20100419 africanews
The president of Sudan, Omar Hassan al-Bashir, scored overwhelming victories in a sample of results from national elections. Both European Union and Carter Center observers have said last week's elections did not meet international standards, but stopped short of echoing opposition allegations of widespread rigging.
The presidential and legislative polls, set up under a 2005 peace deal that ended two decades of north-south civil war, were supposed to help transform the troubled oil-producing nation into a democracy.
Bashir won between 70-92 percent of votes cast in presidential ballots in around 35 scattered polling centres, foreign voting posts and one state, said state news agency Suna.
Those figures represent a fraction of the country and have not been confirmed by authorities.

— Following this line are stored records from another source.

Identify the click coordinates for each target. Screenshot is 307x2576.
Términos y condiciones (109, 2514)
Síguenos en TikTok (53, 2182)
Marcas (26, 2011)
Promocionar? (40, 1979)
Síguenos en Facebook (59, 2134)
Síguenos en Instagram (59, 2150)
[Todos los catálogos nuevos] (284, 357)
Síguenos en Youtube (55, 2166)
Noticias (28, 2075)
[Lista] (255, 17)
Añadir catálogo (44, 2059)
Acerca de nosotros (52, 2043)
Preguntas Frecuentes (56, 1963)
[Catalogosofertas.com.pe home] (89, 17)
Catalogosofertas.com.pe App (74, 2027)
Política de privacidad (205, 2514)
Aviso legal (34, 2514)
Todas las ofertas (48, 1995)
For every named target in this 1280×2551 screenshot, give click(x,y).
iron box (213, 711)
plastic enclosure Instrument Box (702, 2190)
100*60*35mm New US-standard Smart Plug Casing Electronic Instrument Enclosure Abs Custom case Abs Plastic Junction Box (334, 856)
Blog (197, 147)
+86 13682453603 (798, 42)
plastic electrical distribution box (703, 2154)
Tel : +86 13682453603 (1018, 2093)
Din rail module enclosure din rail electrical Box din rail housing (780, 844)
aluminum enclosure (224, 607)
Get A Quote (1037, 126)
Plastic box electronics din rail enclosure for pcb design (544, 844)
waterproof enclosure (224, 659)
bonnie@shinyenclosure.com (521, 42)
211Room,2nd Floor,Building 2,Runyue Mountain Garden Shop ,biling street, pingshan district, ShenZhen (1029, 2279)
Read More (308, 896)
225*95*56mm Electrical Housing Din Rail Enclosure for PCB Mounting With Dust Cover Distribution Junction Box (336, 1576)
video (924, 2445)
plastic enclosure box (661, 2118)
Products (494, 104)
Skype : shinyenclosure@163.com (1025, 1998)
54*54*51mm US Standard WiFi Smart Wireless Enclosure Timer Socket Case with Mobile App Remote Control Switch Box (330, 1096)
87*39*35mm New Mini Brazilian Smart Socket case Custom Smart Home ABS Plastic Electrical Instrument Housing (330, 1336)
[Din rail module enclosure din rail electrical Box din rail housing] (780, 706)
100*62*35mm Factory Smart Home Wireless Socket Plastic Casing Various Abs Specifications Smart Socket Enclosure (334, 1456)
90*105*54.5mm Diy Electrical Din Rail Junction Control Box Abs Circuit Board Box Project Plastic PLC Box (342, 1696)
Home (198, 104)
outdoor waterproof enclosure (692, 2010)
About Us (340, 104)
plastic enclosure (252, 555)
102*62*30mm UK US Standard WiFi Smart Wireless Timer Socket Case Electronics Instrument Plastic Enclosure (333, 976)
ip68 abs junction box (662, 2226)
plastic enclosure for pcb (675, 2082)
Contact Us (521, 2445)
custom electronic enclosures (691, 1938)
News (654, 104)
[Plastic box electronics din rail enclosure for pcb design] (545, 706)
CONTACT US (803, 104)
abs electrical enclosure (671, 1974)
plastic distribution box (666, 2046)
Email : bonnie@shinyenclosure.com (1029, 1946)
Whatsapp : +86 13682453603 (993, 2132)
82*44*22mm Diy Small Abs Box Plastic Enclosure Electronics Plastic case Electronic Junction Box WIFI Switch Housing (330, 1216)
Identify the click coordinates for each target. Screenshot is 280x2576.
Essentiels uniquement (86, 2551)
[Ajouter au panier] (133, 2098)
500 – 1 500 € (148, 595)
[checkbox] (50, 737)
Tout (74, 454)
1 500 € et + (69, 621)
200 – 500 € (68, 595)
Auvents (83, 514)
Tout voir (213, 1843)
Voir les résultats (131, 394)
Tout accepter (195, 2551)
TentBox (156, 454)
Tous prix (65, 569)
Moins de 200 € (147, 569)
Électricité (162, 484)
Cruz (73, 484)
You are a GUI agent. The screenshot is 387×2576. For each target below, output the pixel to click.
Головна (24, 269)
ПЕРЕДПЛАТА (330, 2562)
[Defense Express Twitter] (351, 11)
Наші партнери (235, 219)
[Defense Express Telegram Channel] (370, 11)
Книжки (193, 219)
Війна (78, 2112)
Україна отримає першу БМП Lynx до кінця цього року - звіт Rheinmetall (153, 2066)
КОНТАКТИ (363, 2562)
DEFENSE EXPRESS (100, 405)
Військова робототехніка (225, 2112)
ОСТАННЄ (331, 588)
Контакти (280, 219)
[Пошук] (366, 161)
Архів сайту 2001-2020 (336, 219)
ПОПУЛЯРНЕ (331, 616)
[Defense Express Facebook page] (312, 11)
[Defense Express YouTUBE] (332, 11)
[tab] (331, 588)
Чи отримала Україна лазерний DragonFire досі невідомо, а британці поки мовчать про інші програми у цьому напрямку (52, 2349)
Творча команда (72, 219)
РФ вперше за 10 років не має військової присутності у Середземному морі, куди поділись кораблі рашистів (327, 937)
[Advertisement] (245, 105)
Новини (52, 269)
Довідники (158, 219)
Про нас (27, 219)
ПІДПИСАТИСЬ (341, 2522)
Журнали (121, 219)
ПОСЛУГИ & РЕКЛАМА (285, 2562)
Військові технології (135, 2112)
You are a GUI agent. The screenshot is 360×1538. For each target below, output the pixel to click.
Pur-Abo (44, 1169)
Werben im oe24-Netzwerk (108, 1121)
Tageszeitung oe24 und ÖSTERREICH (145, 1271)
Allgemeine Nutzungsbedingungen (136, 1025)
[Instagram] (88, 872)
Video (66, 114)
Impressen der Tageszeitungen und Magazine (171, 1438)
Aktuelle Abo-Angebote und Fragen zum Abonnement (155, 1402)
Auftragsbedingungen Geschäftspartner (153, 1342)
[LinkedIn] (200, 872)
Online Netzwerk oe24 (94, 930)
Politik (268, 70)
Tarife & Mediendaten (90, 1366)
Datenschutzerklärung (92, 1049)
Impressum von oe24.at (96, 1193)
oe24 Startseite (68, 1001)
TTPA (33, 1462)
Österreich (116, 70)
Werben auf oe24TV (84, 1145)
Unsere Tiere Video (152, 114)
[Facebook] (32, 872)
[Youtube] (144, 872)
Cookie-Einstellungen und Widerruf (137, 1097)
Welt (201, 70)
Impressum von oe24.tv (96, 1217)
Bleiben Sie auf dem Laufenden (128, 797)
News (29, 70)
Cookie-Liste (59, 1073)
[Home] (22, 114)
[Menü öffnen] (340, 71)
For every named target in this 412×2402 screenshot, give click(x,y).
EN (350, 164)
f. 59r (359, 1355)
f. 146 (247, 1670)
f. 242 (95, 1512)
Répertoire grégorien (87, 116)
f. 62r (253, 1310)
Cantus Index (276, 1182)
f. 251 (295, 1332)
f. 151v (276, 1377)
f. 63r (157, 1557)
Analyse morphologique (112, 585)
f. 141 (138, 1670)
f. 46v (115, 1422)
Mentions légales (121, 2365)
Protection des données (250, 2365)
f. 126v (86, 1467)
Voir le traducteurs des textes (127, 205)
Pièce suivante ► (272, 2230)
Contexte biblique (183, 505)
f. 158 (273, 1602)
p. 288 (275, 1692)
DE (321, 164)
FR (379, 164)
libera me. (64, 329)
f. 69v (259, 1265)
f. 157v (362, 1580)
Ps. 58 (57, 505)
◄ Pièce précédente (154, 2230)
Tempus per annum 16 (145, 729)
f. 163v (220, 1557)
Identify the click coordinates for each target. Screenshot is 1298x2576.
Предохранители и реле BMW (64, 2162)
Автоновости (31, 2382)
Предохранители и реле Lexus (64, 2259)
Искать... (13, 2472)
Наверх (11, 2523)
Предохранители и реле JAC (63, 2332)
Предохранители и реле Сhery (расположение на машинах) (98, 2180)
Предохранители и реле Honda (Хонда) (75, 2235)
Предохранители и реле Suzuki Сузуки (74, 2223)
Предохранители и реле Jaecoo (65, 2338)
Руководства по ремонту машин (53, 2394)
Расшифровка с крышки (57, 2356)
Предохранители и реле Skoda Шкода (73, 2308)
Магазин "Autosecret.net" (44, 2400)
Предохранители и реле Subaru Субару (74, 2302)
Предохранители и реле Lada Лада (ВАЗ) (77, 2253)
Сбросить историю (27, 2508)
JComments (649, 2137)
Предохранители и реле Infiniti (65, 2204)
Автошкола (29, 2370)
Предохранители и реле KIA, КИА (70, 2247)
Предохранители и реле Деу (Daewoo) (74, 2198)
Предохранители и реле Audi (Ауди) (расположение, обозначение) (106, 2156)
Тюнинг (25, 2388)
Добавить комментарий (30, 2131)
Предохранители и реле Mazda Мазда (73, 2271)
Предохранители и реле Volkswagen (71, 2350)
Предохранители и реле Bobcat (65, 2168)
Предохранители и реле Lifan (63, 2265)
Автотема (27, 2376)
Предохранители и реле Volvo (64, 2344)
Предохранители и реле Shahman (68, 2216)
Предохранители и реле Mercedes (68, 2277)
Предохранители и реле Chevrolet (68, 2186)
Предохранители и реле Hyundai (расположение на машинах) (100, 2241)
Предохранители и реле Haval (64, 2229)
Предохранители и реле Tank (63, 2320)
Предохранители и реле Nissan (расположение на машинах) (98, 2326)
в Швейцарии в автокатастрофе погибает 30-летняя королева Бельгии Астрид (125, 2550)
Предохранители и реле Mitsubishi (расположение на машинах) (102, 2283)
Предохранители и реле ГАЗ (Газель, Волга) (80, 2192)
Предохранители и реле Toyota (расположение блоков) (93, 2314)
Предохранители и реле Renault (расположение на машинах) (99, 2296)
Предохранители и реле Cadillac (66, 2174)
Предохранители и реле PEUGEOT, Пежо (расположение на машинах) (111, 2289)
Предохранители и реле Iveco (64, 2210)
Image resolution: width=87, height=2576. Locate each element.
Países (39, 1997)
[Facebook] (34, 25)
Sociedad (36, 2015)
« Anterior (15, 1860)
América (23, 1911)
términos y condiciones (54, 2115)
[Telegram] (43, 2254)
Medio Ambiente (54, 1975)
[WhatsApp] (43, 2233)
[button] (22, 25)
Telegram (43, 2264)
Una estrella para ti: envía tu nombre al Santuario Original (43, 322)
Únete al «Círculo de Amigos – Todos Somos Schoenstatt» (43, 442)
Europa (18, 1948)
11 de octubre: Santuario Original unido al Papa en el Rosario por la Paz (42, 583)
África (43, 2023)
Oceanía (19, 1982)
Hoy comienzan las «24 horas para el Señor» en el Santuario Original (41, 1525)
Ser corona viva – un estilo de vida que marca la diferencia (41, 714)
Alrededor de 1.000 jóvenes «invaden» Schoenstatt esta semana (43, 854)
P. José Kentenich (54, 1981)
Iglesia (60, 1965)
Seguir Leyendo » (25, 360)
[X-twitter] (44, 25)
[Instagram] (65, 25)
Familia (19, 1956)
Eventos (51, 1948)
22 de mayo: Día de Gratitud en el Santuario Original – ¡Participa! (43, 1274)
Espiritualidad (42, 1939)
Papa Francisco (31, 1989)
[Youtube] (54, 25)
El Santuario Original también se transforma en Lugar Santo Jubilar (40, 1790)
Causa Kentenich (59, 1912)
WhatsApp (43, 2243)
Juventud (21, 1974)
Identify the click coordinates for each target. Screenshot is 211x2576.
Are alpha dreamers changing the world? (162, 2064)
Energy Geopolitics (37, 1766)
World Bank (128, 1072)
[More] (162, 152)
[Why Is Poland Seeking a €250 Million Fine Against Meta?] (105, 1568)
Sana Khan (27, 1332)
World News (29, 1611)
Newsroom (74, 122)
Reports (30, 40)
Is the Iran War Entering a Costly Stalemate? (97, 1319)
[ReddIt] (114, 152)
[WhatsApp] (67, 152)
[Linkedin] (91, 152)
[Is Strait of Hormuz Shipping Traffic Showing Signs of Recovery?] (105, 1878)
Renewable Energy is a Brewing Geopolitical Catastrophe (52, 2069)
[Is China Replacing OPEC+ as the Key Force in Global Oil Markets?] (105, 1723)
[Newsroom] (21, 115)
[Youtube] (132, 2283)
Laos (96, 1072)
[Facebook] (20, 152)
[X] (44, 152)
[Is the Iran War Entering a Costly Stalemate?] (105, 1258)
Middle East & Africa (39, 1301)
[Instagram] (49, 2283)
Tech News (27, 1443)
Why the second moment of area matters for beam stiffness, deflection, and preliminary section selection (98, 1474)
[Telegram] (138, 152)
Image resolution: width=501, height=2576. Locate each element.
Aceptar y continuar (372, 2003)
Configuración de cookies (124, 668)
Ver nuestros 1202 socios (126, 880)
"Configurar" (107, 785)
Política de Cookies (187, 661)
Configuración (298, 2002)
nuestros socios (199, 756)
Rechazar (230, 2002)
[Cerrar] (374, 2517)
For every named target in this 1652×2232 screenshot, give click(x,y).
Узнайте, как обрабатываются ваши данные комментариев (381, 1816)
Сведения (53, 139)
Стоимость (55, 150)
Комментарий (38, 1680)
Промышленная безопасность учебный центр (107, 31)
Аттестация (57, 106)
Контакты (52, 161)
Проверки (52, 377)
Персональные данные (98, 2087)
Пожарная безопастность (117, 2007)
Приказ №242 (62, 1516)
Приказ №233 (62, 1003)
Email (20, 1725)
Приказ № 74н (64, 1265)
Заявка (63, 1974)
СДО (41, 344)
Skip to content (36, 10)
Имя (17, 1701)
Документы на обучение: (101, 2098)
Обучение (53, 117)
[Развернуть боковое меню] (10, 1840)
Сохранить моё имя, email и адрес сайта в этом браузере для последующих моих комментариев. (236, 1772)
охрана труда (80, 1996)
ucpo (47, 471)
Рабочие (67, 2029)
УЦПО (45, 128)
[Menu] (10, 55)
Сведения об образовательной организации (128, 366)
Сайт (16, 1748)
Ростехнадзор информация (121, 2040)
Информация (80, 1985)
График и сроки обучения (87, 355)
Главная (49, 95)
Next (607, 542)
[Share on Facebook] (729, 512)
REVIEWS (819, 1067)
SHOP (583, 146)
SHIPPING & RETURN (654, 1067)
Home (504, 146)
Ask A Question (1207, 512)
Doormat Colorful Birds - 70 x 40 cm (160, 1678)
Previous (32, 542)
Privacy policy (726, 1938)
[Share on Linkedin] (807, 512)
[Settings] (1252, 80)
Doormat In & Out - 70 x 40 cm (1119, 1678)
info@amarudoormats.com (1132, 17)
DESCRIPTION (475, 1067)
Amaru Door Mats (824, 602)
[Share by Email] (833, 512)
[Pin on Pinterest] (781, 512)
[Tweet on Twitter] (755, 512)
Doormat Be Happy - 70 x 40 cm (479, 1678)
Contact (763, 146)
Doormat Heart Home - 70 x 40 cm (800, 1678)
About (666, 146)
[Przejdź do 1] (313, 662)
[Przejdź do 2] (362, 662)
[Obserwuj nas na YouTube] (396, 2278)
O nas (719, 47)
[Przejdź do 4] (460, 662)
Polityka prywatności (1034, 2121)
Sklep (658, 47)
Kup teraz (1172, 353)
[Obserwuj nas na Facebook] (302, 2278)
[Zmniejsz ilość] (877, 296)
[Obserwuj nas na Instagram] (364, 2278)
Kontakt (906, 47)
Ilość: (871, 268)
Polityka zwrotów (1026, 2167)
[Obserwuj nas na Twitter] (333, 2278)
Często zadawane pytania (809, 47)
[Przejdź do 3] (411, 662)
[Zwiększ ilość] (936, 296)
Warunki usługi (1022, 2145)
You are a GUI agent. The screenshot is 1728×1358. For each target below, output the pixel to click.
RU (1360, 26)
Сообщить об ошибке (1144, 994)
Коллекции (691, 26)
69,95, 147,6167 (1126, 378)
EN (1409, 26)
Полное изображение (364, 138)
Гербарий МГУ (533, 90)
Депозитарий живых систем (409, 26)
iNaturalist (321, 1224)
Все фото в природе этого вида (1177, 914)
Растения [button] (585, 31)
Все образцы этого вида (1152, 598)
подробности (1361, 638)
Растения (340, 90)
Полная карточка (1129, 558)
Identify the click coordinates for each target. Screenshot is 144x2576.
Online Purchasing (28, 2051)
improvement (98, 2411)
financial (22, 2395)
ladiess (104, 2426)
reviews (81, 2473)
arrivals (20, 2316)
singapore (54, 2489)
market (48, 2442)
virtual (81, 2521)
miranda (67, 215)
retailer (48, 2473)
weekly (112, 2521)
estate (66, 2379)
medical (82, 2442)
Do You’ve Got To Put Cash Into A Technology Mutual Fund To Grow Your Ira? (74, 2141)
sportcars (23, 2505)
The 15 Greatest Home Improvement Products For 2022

Separately, Sudan's National Elections Commission began to announce the first official results of the contest on Sunday -- 17 state assembly seats from north Sudan all of which went to Bashir's National Congress Party (NCP) with massive majorities.
Senior NCP official Rabie Abdelati told Reuters he was expecting similar results across Sudan.
"This victory is a real victory ... The counting of the votes took place under the sun, not in a dark room. The observers saw everything," he said.
Opposition groups said the huge majorities proved their accusations that the NCP had fiddled with ballot boxes in the north, justifying the decision of many parties to boycott. They say they caught officials exchanging and stuffing ballot boxes at night during the five-day voting process.